目的通过研究奥曲肽对急性实验性自身免疫性脑脊髓炎（EAE）豚鼠外周血单个核细胞（PBMC）分泌γ干扰素（IFN-γ）、白细胞介素-4（IL-4）水平的影响，探讨奥曲肽对EAE发病保护作用的免疫学机制。方法将40只雌性豚鼠随机分为健康对照组、EAE对照组和EAE高、低剂量治疗组，每组各10只。EAE对照组及EAE高、低剂量治疗组采用粗制髓鞘碱性蛋白（cMBP）诱发急性EAE，EAE低、高剂量治疗组自造模前7d始分别按体质量3、12μg／（kg·d）予皮下注射奥曲肽直至试验结束。观察4组豚鼠神经功能障碍评分变化，并用ELISA法测定PBMC培养上清液中IFN-γ和IL-4水平变化。结果EAE高、低剂量治疗组神经功能障碍评分较EAE对照组显著降低（P〈0．01，P〈0．05），且EAE高剂量治疗组降低更明显（P〈0．05）。PBMC分泌IFN-γ水平EAE低、高剂量治疗组、EAE对照组较健康对照组显著升高（P〈0．01），EAE高、低剂量治疗组较EAE对照组显著降低（均P〈0．01），且EAE高剂量治疗组降低更明显（P〈0．05）。PBMC分泌IL-4水平EAE对照组较健康对照组明显降低（P〈0．01），EAE高、低剂量较EAE对照组均明显增高（均P〈0．01），且EAE高剂量治疗组增高更明显（P〈0．05）。EAE对照组及EAE高、低剂量治疗组发病高峰期外周血IFN-γ／IL-4比值与神经功能障碍评分均呈正相关（r=0．753、P〈0．05，r=0．835、P〈0．01，r=0．779、P〈0．01）。结论奥曲肽对EAE豚鼠发病具有保护作用，其作用机制可能是通过抑制IFN-γ生成、促进IL-4生成而发挥对Th1／Th2失衡的调节作用。

Objective To investigate the immunological mechanism underlying octreotide against experimental allergic encephalomyelitis （EAE） by studying the effect of octreotide on the release of IFN-γ, IL-4 from peripheral blood mononuclear cells （PBMC） of guinea pigs suffering from EAE. Methods Forty female guinea pigs were divided randomly into the normal control group, the EAE control group, the low dose treating EAE group and the high dose treating EAE group, 10 guinea pigs in each group respectively.
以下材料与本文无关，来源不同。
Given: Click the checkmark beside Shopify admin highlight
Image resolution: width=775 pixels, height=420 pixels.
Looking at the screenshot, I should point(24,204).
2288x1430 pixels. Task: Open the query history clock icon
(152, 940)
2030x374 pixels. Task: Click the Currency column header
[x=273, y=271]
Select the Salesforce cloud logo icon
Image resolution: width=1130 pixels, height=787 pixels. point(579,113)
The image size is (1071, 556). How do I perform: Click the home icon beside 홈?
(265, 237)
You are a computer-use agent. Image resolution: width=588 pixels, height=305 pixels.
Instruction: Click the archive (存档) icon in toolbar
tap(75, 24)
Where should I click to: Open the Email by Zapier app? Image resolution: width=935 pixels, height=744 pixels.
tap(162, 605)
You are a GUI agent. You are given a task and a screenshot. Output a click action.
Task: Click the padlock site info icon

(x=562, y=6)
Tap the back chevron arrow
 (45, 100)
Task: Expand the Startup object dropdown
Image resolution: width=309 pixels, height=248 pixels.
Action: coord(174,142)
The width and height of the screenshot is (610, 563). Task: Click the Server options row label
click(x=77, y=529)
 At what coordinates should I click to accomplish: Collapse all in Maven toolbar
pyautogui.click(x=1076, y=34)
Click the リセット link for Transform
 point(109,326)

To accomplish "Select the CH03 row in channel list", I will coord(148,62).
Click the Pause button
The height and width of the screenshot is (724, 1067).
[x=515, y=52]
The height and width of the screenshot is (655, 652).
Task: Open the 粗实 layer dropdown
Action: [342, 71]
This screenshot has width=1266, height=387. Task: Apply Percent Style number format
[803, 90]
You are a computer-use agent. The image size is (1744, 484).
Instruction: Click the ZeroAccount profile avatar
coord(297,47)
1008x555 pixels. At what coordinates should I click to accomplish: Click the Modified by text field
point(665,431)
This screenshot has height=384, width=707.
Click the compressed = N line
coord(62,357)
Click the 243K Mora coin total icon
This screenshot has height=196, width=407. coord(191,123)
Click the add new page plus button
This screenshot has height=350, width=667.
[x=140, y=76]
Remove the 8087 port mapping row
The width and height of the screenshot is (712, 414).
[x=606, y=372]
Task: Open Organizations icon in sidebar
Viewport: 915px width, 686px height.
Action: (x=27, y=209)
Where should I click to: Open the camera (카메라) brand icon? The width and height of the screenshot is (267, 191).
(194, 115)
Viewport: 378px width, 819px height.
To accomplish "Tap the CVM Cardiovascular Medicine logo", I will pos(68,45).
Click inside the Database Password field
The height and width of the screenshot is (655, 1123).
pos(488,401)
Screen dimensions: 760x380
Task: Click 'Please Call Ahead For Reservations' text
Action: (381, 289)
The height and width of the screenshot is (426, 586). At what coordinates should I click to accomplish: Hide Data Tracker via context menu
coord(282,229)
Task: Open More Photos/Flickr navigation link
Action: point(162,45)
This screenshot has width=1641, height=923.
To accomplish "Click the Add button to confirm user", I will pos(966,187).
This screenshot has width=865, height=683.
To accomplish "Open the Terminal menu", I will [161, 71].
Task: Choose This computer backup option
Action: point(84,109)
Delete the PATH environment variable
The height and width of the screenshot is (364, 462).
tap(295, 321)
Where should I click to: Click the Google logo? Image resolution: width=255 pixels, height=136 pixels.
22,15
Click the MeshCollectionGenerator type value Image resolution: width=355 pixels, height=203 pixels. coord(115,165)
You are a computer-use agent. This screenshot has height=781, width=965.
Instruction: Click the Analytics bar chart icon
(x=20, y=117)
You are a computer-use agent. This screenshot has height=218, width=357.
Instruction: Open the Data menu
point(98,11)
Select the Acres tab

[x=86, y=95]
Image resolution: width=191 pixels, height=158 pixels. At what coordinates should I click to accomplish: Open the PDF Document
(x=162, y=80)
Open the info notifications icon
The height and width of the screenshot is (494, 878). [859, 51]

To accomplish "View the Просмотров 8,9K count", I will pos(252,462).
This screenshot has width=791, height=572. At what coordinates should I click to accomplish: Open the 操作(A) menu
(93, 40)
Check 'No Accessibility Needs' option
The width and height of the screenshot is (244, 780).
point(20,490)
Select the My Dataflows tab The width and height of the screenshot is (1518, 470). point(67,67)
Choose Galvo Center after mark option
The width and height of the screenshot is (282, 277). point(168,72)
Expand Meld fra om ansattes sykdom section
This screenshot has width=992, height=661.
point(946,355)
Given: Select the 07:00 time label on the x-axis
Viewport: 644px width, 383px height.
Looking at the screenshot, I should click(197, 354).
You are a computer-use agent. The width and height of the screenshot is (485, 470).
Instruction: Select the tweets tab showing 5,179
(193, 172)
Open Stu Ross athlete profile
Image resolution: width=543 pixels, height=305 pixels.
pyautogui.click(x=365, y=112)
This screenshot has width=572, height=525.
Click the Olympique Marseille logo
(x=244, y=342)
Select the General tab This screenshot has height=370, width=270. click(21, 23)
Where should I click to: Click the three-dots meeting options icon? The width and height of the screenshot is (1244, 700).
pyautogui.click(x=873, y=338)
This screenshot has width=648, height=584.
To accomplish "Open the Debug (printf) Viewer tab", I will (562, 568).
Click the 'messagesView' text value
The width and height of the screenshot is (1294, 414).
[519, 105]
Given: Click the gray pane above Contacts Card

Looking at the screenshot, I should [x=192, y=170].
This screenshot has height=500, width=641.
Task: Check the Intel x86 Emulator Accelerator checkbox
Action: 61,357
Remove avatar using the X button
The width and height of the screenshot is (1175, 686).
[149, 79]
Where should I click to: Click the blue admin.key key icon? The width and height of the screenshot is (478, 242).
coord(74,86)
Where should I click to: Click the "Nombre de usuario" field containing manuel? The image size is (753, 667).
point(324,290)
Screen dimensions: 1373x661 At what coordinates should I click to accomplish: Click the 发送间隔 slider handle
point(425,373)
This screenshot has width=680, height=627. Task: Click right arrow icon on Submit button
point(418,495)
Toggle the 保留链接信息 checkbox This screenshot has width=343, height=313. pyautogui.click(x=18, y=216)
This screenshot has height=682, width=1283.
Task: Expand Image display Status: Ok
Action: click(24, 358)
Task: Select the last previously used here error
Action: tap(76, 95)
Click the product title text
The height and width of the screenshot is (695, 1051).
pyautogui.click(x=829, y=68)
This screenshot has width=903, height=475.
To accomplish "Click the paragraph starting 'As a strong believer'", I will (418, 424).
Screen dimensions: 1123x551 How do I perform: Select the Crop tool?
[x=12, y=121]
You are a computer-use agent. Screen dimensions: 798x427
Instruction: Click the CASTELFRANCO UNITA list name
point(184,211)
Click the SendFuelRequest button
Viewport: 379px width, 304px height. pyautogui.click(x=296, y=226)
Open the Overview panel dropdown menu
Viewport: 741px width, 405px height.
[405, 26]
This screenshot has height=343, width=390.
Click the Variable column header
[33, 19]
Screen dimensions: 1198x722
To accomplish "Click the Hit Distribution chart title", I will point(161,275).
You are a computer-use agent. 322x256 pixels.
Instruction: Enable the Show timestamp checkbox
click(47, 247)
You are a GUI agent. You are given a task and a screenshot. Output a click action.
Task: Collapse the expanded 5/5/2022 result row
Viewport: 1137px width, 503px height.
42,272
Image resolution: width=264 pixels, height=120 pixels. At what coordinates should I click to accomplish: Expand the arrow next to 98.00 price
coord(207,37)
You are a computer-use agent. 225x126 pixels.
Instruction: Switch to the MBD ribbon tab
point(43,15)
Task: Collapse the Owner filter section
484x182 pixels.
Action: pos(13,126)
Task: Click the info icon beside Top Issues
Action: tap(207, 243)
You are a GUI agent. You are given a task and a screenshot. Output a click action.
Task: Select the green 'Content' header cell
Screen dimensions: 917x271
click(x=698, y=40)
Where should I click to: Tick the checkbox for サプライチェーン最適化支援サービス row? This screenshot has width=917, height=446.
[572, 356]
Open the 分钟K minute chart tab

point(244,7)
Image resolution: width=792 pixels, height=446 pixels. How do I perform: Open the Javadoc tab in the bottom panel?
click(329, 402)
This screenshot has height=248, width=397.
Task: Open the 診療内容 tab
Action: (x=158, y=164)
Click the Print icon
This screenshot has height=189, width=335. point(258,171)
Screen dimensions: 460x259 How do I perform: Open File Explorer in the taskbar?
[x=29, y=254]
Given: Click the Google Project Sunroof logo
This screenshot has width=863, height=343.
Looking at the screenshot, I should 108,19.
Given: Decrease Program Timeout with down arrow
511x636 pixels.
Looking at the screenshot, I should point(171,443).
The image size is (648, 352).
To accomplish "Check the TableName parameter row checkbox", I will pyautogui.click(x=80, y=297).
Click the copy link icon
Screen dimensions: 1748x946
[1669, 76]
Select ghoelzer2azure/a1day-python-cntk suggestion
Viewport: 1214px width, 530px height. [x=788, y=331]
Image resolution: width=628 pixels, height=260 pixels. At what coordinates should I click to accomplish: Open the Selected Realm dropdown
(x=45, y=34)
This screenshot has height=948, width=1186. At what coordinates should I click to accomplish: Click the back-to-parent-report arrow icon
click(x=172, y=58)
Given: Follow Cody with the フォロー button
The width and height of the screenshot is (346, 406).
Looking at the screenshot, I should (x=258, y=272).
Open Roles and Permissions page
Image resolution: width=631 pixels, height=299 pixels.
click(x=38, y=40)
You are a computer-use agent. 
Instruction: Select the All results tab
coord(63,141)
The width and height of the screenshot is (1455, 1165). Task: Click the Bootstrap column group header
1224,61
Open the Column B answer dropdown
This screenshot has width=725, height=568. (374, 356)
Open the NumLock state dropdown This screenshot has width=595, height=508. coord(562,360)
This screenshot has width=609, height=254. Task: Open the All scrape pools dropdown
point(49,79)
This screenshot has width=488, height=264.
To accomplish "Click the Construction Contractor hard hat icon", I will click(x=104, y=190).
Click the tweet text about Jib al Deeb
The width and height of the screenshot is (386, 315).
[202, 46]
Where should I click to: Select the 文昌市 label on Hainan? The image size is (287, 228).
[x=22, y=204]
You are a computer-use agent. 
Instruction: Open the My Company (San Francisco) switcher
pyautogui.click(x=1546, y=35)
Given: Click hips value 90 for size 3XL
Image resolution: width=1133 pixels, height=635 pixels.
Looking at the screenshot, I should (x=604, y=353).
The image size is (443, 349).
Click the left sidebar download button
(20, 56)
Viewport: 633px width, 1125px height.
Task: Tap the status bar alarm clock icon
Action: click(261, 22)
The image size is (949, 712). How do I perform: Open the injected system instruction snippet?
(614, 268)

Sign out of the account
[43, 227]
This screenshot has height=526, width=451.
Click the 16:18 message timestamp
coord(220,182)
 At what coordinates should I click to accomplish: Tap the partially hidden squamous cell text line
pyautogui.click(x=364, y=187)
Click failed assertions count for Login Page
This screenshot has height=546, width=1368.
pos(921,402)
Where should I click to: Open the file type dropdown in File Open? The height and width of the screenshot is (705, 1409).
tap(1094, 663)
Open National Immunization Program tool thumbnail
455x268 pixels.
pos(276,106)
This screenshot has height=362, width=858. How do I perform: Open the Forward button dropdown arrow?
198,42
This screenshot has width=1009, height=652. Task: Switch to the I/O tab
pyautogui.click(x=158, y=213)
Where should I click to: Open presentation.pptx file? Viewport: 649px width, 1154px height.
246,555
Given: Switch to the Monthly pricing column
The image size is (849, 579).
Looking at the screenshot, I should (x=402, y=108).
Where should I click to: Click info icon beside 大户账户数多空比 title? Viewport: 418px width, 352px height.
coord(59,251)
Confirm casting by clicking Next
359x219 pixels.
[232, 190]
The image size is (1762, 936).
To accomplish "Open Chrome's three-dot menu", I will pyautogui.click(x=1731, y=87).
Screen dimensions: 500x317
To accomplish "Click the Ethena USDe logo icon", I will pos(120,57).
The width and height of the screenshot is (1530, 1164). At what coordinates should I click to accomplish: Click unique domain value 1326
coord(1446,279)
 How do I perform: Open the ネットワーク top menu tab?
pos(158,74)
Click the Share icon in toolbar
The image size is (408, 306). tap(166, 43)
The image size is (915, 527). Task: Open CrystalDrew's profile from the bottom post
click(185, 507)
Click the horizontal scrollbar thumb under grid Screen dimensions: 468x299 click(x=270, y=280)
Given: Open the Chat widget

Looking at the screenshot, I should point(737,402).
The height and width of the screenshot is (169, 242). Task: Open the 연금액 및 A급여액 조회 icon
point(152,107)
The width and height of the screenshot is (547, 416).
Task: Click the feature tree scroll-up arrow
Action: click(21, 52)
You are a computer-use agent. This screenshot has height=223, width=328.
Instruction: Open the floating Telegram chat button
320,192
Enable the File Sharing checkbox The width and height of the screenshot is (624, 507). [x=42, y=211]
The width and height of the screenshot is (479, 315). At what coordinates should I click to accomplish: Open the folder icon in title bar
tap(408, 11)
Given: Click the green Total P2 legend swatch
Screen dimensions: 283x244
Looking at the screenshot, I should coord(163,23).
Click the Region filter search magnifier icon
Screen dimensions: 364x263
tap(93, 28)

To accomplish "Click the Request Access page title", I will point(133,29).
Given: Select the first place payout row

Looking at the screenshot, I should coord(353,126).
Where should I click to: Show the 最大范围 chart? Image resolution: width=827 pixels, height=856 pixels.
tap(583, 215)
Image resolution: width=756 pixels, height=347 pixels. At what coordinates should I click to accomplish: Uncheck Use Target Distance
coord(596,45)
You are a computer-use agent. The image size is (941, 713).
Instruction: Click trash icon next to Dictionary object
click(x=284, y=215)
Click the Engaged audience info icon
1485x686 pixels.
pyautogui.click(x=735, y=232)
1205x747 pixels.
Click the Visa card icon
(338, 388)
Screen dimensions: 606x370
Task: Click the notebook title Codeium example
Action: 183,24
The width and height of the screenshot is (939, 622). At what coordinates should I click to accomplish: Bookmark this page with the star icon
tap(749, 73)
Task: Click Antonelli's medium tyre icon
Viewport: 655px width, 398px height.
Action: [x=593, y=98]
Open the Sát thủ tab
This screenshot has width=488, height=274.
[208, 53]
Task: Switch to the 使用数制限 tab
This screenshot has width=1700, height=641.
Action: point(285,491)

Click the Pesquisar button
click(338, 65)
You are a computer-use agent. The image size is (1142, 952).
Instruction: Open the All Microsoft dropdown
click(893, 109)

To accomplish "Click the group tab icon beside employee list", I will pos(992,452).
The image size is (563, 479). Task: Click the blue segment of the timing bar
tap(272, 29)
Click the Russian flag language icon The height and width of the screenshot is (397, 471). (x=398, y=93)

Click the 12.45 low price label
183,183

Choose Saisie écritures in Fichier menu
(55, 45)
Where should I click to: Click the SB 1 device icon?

Acute EAE was induced by crude myelin basic protein （cMBP） in the related animals. Seven days before the experiments, animals in the low-dose treating EAE group were subcutaneously injected with octreotide 3 μg/kg, the high dose treating EAE group with octreotide 12 μg/kg until the end of the experiment. The levels of neurological disorder changes were recorded and changes of IFN-γ and IL-4 in culture supernatant were tested by ELISA method： Results The levels of neurological disorder in the high dose treated EAE group and the low close treated EAE group were lower than that of the EAE control group （P〈0.01, P〈0.05）, the high dose treated EAE group was the lowest （P〈0. 05）. The release of IFN-γ from PBMC in the EAE control group was significantly higher than that in the normal control group （P〈0.01）, and significantly higher than that in the low dose treated EAE group and the high dose treated EAE group （All P〈0.01）, the high dose treated EAE group was the lowest （P〈0.05）. The release of IL-4 from PBMC in the EAE control group was significantly lower than that in the normal control group （P〈0.01）, and significantly lower than that in the low dose treated EAE group and the high dose treated EAE group （All P〈0.01）, the high dose treated EAE group was the highest （P〈0. 05）. In fastigium of EAE in the EAE control group, the low close treated EAE group and the high dose treated EAE group, the ratio of IFN-γ and IL-4 was proportional to the level of neurological disorder （r=0. 753, P〈0.05; r=0. 835, P〈0.01; r=0. 779, P〈0. 01）. Conclusions Octreotide had protective effect over guinea pigs with EAE. It restrained Thl type eytokine IFN-γ and promoted Th2 type cytokine IL-4. The mechanism may be produced by inhibiting IFN-γ, enhancing IL-4 generation.